Given request
Return the lines of the material below without any changes, starting at the line that contains "Where should I click to: Click" and ending at the line that contains "pyautogui.click(x=229, y=283)".

Word and element locating material:
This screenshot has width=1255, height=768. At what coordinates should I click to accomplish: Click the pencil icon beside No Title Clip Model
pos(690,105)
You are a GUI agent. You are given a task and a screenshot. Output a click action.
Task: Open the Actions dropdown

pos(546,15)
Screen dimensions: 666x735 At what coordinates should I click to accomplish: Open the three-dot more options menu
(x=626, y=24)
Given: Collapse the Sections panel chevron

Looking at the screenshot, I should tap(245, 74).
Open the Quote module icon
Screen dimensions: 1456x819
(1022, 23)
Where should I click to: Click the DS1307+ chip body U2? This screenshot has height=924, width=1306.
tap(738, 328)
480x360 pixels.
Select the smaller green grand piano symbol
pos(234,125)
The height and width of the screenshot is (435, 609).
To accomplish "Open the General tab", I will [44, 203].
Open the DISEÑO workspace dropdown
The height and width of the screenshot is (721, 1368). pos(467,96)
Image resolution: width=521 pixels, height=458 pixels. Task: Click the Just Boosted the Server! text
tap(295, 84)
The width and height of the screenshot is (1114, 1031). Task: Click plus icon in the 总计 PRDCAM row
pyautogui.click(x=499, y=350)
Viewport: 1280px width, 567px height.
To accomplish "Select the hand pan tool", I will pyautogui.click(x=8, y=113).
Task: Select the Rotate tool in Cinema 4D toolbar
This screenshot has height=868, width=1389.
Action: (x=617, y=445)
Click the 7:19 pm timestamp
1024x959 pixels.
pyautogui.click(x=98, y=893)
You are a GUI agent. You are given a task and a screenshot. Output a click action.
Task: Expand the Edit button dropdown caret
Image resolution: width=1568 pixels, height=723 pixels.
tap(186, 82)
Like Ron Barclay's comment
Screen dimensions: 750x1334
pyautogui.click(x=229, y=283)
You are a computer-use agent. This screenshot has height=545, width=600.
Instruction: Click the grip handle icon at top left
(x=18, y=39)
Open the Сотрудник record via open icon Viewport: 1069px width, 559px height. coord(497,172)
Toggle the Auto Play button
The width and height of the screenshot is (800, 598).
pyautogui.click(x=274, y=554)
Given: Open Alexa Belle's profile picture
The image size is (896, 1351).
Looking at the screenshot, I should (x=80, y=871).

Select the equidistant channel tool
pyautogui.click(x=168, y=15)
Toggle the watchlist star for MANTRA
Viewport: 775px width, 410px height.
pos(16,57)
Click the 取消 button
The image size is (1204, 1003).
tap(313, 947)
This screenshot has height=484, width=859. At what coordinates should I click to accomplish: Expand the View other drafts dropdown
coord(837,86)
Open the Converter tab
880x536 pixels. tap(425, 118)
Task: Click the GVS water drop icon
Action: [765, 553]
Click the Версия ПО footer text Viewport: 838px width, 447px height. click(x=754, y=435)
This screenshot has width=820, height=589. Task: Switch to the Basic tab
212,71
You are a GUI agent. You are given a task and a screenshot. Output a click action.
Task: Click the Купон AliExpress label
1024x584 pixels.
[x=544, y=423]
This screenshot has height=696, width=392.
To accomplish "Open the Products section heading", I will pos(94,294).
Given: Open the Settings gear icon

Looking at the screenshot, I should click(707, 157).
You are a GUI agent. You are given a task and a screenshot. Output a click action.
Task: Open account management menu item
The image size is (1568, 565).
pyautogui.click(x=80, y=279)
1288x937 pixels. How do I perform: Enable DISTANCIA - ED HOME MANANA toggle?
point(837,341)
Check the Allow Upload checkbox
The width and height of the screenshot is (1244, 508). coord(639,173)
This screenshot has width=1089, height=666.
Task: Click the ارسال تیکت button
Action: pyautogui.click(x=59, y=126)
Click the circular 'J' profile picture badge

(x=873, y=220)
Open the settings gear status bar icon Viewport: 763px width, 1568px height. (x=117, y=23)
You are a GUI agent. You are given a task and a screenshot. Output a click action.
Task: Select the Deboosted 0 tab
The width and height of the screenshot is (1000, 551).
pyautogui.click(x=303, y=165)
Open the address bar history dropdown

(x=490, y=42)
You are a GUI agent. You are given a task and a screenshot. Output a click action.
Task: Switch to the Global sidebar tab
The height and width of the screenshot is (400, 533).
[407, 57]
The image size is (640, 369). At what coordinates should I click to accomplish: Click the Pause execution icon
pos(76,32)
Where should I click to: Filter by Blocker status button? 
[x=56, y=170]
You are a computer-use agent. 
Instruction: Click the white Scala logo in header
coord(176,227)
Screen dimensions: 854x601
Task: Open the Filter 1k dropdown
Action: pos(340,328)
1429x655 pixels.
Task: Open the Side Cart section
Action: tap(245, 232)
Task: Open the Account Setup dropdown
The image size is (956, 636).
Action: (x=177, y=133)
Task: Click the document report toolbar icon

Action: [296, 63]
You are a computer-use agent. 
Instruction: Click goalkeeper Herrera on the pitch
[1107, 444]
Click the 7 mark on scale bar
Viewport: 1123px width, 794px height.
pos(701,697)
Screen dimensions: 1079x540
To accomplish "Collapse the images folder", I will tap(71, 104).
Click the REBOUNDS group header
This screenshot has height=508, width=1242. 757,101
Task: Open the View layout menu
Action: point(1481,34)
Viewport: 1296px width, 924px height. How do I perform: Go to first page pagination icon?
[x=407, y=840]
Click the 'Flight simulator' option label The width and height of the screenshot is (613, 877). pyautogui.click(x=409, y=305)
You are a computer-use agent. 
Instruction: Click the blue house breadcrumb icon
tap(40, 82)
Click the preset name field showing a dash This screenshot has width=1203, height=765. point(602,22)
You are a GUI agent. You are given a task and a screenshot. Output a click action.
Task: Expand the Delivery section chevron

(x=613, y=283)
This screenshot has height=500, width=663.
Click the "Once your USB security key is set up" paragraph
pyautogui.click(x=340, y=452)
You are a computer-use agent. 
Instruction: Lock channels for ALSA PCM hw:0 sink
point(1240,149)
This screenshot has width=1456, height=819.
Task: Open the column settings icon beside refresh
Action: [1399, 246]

Result of this exercise
Where should I click to: Click the DS1307+ chip body U2? This screenshot has height=924, width=1306.
tap(738, 328)
480x360 pixels.
Select the smaller green grand piano symbol
pos(234,125)
The height and width of the screenshot is (435, 609).
To accomplish "Open the General tab", I will [44, 203].
Open the DISEÑO workspace dropdown
The height and width of the screenshot is (721, 1368). pos(467,96)
Image resolution: width=521 pixels, height=458 pixels. Task: Click the Just Boosted the Server! text
tap(295, 84)
The width and height of the screenshot is (1114, 1031). Task: Click plus icon in the 总计 PRDCAM row
pyautogui.click(x=499, y=350)
Viewport: 1280px width, 567px height.
To accomplish "Select the hand pan tool", I will pyautogui.click(x=8, y=113).
Task: Select the Rotate tool in Cinema 4D toolbar
This screenshot has height=868, width=1389.
Action: (x=617, y=445)
Click the 7:19 pm timestamp
1024x959 pixels.
pyautogui.click(x=98, y=893)
You are a GUI agent. You are given a task and a screenshot. Output a click action.
Task: Expand the Edit button dropdown caret
Image resolution: width=1568 pixels, height=723 pixels.
tap(186, 82)
Like Ron Barclay's comment
Screen dimensions: 750x1334
pyautogui.click(x=229, y=283)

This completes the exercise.